Avec notre passé colonial, une partie de nos collections a été acquise lors d’expéditions militaires, par la violence, et sont des prises de guerre”


Admettons. Mais pourquoi ne pas envisager une restitution des artefacts concernés, à l’image des oeuvres dérobées aux Juifs par les Nazis et rendues aujourd’hui à leurs familles? Selon les représentants du Musée, “pour les Congolais, le retour des collections n’est pas quelque chose de prioritaire, car ils n’ont pas de lieux de stockage adaptés (...) Aujourd’hui, il y a encore 40.000 à 50.000 pièces ethnographiques qui sont aujourd’hui dans des conditions déplorables. Ils nous demandent une aide à ce niveau”. Si la problématique est réelle, son explication est on ne peut plus maladroite, et rappelle toute la complexité du passé colonial belge dans la mémoire collective. Un rapport auquel faisait référence Roméo Elvis sur son titre “Belgique Afrique”.

J’suis vraiment fier d’être Belge. Même si j’ai honte de nos ancêtres, ah c’est du passé. Vive notre économie (quoi ?), on n’en serait pas là sans les colonies. Et même si je suis vraiment fier d’être Belge. J’ai quand même honte de ce qu’on enseigne, Theo Francken”

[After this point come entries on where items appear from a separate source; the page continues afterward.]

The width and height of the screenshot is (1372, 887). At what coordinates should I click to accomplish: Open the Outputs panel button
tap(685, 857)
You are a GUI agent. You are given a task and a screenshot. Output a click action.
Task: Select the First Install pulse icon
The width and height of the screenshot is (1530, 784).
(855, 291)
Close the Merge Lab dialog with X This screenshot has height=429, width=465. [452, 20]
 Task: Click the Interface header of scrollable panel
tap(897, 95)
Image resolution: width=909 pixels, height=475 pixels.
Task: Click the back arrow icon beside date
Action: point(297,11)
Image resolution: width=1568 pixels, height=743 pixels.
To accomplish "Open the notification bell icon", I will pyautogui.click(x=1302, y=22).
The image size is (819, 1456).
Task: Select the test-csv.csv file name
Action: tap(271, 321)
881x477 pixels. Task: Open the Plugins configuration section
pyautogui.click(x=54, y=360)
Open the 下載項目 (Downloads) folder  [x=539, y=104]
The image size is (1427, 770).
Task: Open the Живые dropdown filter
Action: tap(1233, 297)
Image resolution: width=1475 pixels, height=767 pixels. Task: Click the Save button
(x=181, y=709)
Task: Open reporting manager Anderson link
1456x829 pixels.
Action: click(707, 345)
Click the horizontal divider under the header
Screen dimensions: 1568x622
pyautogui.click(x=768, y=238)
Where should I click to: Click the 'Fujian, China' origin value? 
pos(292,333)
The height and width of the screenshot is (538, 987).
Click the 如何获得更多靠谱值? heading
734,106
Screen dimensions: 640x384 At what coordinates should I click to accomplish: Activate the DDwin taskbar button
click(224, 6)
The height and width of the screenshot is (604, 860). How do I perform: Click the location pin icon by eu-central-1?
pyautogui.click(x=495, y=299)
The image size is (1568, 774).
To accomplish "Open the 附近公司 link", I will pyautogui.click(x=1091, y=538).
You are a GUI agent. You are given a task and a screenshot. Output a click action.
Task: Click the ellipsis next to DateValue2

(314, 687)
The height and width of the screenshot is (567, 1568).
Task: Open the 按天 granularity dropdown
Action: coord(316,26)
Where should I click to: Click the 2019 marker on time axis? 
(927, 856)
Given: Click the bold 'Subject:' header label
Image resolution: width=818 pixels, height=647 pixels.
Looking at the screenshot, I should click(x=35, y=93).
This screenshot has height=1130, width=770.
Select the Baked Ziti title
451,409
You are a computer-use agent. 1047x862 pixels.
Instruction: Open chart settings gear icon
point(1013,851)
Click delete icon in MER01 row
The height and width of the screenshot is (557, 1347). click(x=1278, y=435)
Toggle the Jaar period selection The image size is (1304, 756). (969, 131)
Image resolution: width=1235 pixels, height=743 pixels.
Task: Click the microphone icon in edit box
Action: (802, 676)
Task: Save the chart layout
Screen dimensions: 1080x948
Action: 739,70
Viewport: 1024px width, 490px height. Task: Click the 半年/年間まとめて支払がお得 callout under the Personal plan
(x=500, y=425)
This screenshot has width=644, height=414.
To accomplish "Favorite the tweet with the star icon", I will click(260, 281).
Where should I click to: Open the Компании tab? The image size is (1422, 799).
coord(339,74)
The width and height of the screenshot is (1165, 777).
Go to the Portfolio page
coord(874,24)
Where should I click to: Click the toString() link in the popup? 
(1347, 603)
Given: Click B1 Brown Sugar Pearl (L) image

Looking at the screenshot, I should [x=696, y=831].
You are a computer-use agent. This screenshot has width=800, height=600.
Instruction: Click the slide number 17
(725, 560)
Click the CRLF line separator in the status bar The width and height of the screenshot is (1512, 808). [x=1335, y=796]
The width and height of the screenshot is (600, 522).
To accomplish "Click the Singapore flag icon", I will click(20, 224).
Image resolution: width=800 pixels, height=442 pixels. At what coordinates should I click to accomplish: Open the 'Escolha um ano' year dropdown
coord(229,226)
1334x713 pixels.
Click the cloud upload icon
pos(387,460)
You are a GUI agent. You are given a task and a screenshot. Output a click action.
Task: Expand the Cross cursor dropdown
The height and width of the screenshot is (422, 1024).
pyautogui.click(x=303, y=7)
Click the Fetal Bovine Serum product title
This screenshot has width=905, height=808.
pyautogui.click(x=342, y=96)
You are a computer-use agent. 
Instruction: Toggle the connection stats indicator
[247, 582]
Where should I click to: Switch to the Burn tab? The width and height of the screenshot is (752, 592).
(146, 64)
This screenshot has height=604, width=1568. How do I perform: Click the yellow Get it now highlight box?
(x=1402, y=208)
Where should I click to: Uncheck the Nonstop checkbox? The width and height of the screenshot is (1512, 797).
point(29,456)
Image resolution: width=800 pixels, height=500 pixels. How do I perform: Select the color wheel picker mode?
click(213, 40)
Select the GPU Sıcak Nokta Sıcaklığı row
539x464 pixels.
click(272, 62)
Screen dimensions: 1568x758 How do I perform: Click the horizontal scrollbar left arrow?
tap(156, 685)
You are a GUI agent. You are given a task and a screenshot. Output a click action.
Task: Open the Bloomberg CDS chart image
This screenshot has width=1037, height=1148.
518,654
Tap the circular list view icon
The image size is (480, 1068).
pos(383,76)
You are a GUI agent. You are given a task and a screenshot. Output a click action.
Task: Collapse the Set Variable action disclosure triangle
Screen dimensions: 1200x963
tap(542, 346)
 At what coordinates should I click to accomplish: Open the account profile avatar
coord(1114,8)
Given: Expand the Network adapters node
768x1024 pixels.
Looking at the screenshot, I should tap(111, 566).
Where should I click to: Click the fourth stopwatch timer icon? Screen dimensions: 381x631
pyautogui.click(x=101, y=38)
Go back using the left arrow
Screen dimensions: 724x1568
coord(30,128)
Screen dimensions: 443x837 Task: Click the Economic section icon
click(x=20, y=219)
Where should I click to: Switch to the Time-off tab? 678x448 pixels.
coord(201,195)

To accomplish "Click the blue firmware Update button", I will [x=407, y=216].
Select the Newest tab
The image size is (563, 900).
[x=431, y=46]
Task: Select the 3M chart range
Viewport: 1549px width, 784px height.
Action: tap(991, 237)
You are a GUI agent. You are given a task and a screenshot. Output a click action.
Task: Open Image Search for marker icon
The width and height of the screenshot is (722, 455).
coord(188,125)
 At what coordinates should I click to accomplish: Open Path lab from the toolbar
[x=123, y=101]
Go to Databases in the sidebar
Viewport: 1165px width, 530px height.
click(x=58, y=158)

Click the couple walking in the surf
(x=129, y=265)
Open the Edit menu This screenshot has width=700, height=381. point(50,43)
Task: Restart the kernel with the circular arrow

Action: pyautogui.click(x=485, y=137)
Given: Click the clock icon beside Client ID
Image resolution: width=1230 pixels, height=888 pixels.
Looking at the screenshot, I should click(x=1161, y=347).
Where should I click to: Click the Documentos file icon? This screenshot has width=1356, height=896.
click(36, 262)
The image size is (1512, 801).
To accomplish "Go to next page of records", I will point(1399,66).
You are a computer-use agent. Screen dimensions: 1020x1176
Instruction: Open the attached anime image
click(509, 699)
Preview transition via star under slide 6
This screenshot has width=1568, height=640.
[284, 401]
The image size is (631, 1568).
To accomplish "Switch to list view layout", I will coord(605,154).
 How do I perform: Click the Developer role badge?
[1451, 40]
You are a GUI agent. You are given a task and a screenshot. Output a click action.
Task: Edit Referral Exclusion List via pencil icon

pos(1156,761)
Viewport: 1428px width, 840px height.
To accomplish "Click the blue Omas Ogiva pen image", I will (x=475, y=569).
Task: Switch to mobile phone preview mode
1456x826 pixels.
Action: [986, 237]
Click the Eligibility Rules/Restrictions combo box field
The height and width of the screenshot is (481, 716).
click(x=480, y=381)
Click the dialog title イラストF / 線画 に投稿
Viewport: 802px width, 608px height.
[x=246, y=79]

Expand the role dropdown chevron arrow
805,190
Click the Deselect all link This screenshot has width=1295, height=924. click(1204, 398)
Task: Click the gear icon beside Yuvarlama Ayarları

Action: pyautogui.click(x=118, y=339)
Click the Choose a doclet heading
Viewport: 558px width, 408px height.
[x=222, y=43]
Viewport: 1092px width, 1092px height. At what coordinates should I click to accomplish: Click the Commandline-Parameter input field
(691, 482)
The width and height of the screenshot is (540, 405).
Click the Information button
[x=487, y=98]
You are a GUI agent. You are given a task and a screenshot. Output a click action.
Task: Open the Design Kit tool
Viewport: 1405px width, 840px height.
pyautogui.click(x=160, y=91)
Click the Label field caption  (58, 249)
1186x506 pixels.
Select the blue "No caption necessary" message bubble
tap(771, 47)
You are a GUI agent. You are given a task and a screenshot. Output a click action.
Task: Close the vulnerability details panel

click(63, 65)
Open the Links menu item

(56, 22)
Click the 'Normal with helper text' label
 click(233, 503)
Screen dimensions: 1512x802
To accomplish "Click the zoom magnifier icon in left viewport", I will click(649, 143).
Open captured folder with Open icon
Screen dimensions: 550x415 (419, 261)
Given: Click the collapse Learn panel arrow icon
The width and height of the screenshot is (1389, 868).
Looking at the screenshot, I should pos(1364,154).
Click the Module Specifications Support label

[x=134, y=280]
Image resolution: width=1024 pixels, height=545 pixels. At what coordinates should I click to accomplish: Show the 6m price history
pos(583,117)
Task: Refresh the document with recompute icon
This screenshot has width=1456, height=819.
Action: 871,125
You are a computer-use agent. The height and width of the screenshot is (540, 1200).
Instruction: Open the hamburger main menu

Petite victoire pour le collectif ayant déposé plainte contre le Musée? Leur action aura permis d’arrêter la vente prévu ce vendredi 4 octobre des manuscrits de l’officier Albert Lapière, qui faisaient état du pillage du village où a été dérobé le masque Luba, mais aussi d’autres crimes ainsi que d’esclavage et de travail forcé. Les écrits, qui devaient être vendus aux enchères, ont finalement été acquis par la Fondation Sindika Dokolo, du nom d’un collectionneur d’art africain qui a garanti que les documents resteraient accessibles au public. Par exemple, en les prêtant au Musée de Tervuren, qui est toujours dans le viseur des activistes. Ainsi que l’a rappelé l’un d’entre eux au micro de la RTBF, “depuis au moins 1948, date à laquelle le musée fait une copie du manuscrit, le musée de Tervuren est au courant de l’origine illicite de ce masque. Il ne s’en cache pas, mais il ne se rend pas compte que le recel est un délit pénal”. Et de souligner que le Musée est “supposé le restituer sans contrepartie”. Affaire à suivre. En attendant, du côté du Musée, on prépare la première exposition temporaire dans le cadre rénové, qui devrait accueillir les visiteurs dès juin 2020. Le thème? L’origine des collections exposées.